#### [Task goal]
Repeat only the stretch of lines below that runs from the line with "Task: Open the Alliance chat tab" through the line with "The image size is (1814, 838).", unaltered.

(Working data begins)

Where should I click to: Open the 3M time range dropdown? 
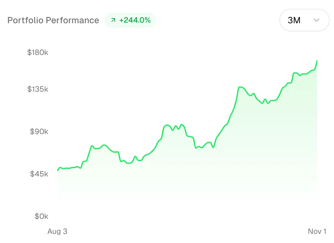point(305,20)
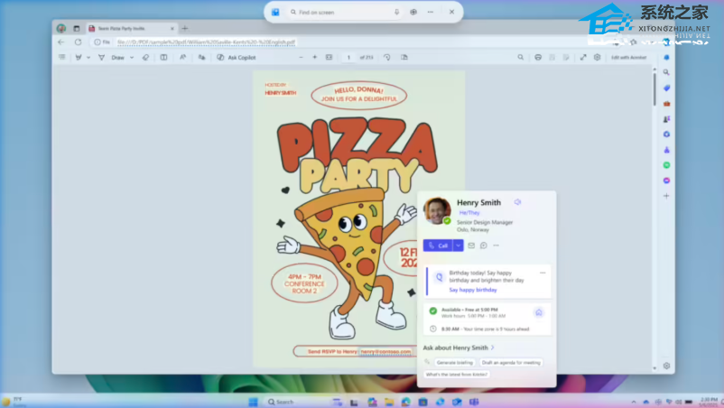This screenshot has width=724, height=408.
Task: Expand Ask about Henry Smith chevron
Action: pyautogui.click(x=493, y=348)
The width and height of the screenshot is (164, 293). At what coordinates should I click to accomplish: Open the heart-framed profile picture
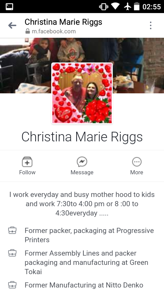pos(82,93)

(Working data ends)
(Working data begins)

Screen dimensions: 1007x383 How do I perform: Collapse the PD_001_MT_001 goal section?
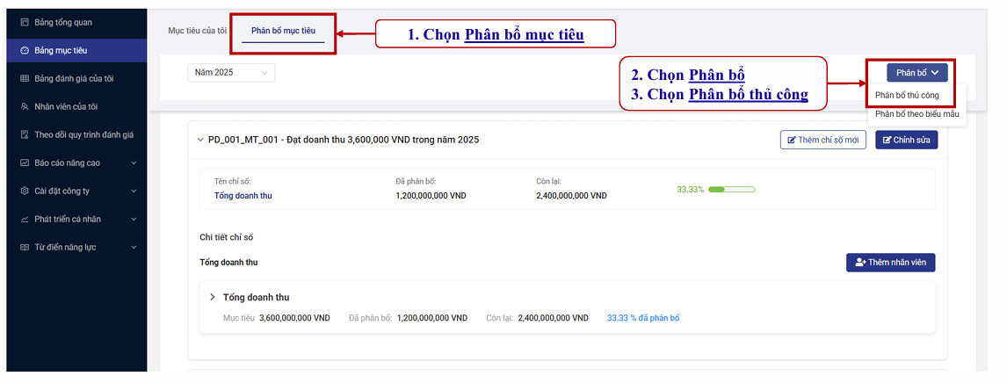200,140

(Working data ends)
(Working data begins)

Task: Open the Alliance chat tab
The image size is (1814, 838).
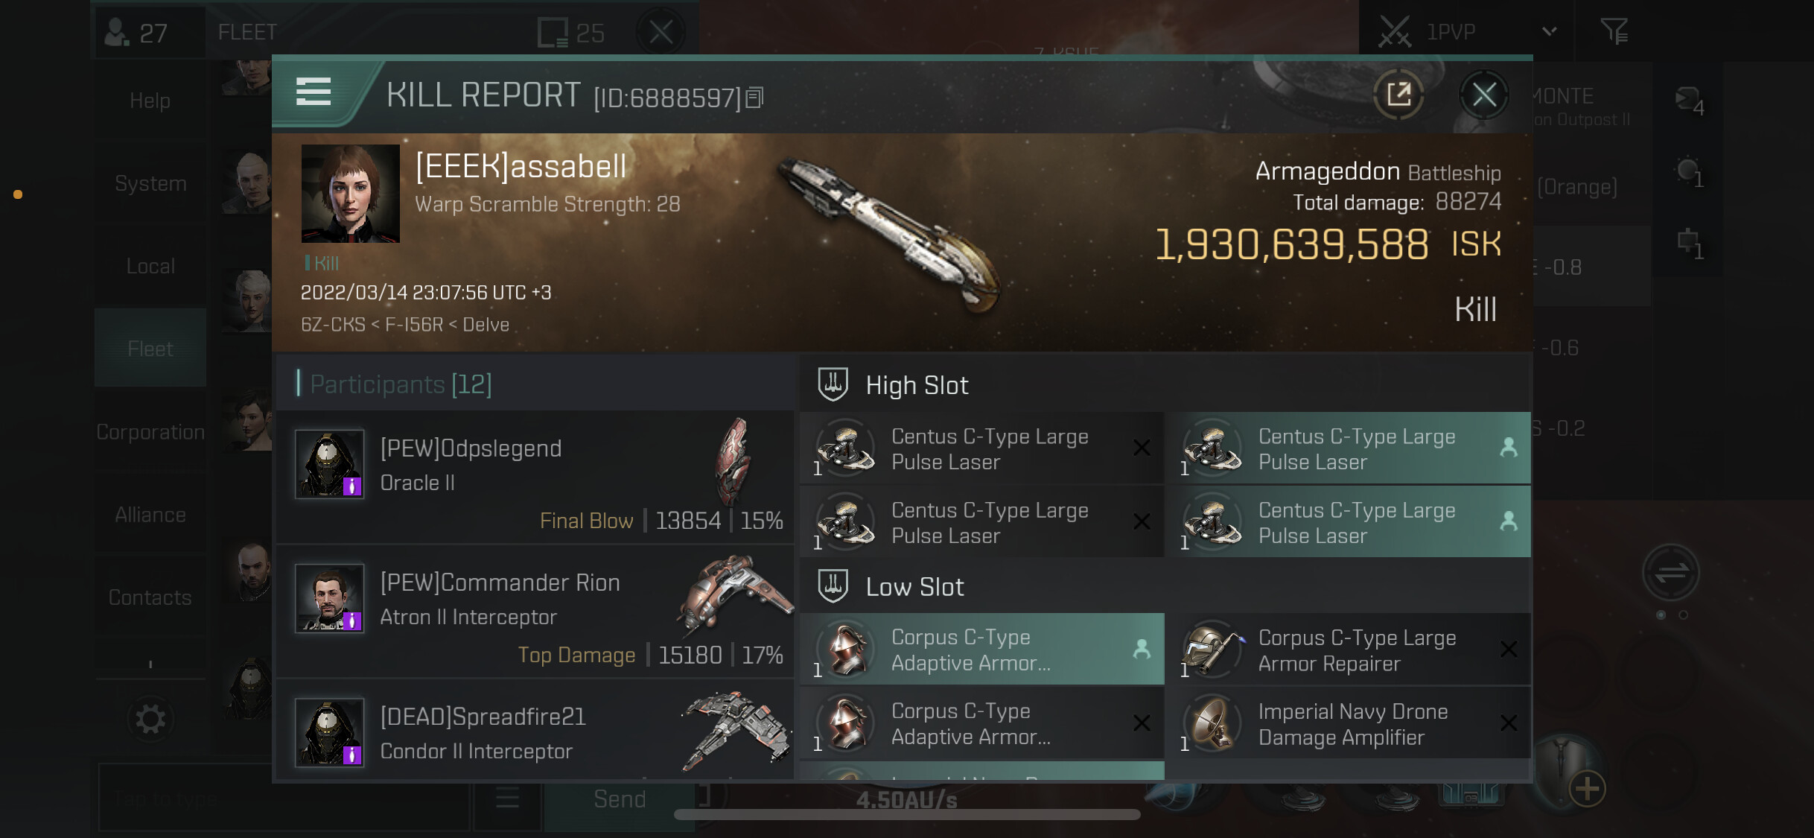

(Working data ends)

#### [Result of this task]
Task: Open the Alliance chat tab
The image size is (1814, 838).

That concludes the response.